As mentioned in the Introduction, a previous study that used machine learning methods employing gender, age, and FTD as major factors to predict FT severity reported a good classification rate [12]. In addition, a deep learning-based system was developed to identify the presence of macular degeneration and FT in fundus photographs, with an accuracy up to 93.81% and 91.76% using the ResNet-50 and Inception V3 models, respectively [9]. Another deep learning system for screening myopic maculopathy based on fundus photographs was developed and obtained AUCs > 0.96 for different types of myopic maculopathy in the external-testing dataset [23]. Compared with these machine learning methods and deep learning systems, the method for screening FT based on FTD obtained by AI image processing technology used in our study is not only easier but also more available, as it can be achieved by installing software in a fundus camera, but it can also achieve quantitative results with high accuracy. As myopic fundus lesions more severe than FT are infrequent in children and because FT is the earliest sign in the natural course of myopic maculopathy, the method provided in our study is suitable for fundus screening as well as for the prevention and control of myopia among children, especially in underdeveloped areas and medical institutions lacking ophthalmologists. Moreover, a telemedicine platform could be established based on this AI technology, further enhancing accessibility and affordability of FT screening. It is also important to note that the accuracy of the AI image processing technology can be affected by the quality of fundus images, thus quality control of fundus images should be considered during the application of this technology.

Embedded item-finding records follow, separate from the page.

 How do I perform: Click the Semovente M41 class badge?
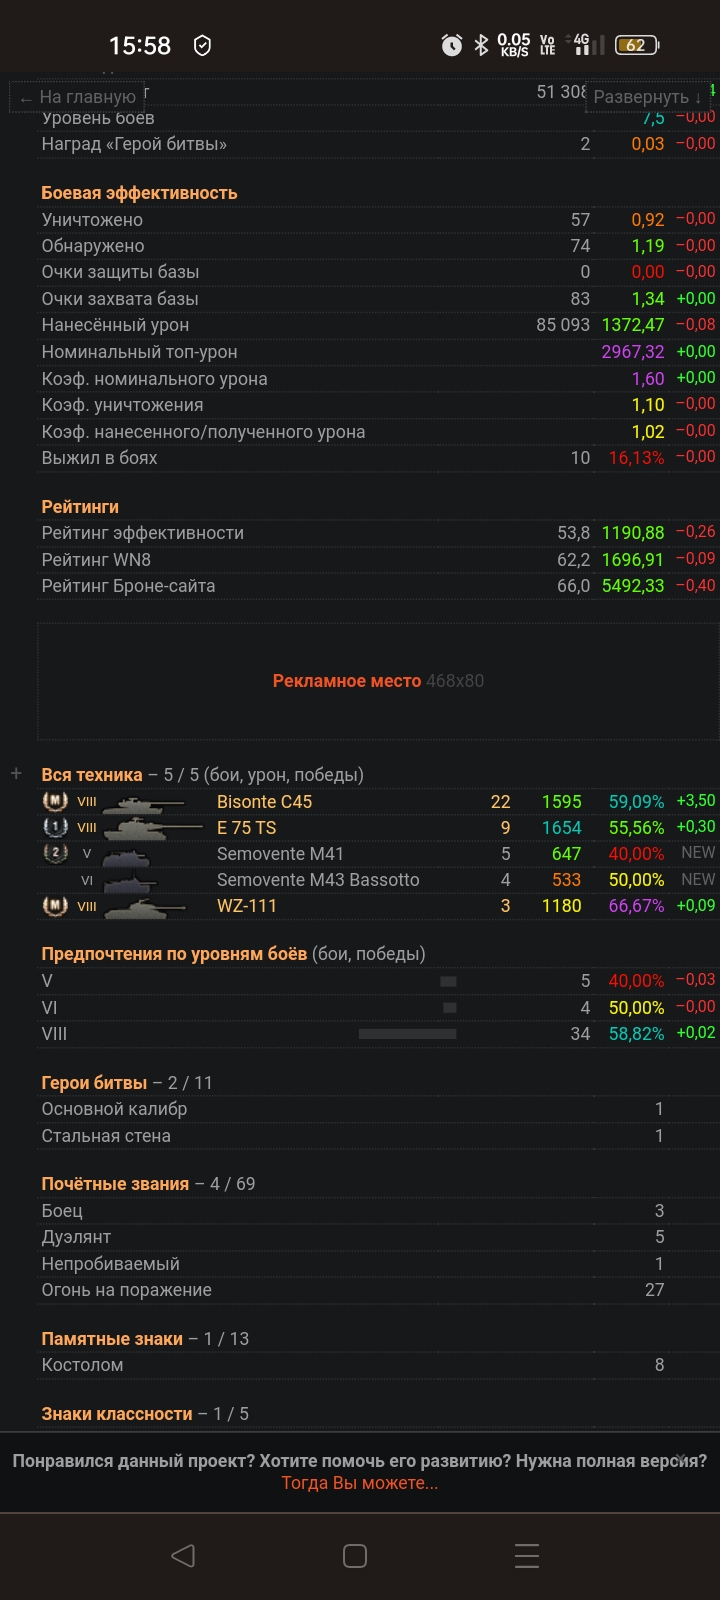(x=55, y=854)
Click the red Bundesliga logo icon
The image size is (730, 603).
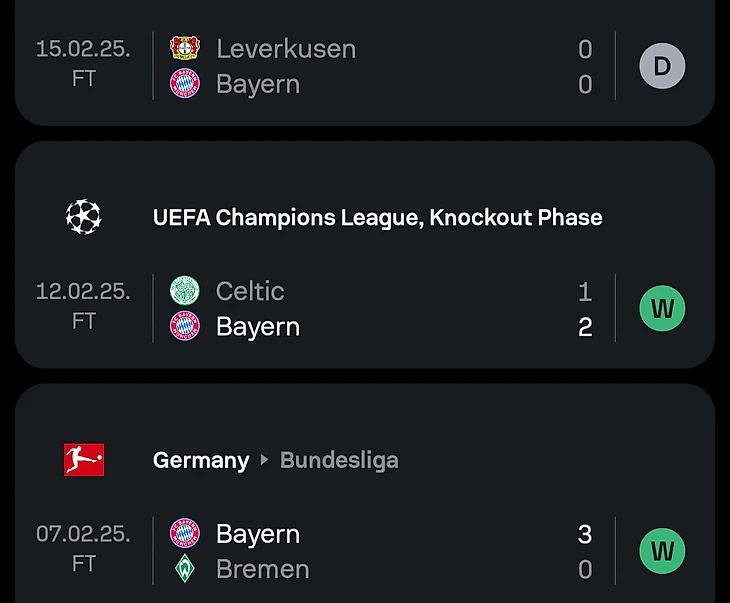click(x=84, y=460)
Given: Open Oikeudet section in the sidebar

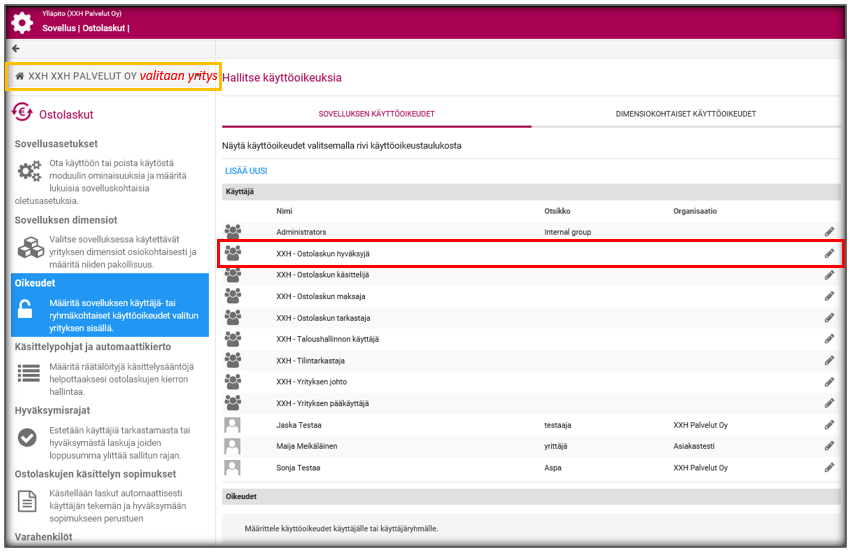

This study has two main advantages. Firstly, we reported the prevalence of FT in an age-specific population, which is important as FT is closely related to age [19, 22]. The age-specific setting is helpful to attenuate the effect of age on FT. In addition, children aged 7 years are mainly emmetropic and at the beginning of developing myopia; consequently, investigations in this age group may provide some information on the change in the fundus in the premyopic stage. Secondly, we applied an AI-based indicator, FTD, to explore rapid screening for FT in children, which has a high practical value. However, the study also has several limitations that must be considered. Firstly, the manual grading of FT based on color fundus photographs may be subject to subjective bias, especially in borderline cases. Nonetheless, the graders were well-trained ophthalmologists, and in cases of disagreement, a third, senior ophthalmologist made the final decision; this approach can reduce the bias as much as possible. Secondly, cycloplegic refraction was not available in this study due to its interference with children’s subsequent learning, which might limit the assessment of the association between myopia and FT grade. However, we evaluated the difference in AL/CR between different FT grades as a supplementary study. Previous studies have demonstrated that AL/CR is a second choice to predict SE when cycloplegic refraction is difficult to perform in children [24, 25]. Also, a recent study assessed the association between refractive status under cycloplegia and fundus tessellation in 9- to 12-year-old school children with low myopia, and found no significant difference in cycloplegic SE between different FT grades, which is consistent with our findings, indicating that the influence of noncycloplegic refraction used in our study is acceptable [7]. Finally, there is a possibility that the cut-off values of FTD provided in our study may not be applicable to children of other ages and ethnicities. Further research is warranted to validate the accuracy of these cut-off values in other populations.

Conclusions

Fundus tessellation was found to be a common fundus change in 7-year-old children from eastern China who were mainly emmetropic, indicating the importance of FT screening. The threshold values of FTD based on AI image processing technology provided in this study had a high accuracy for detecting severe FT. This technology has the potential to be applied for rapid FT screening among children in the future.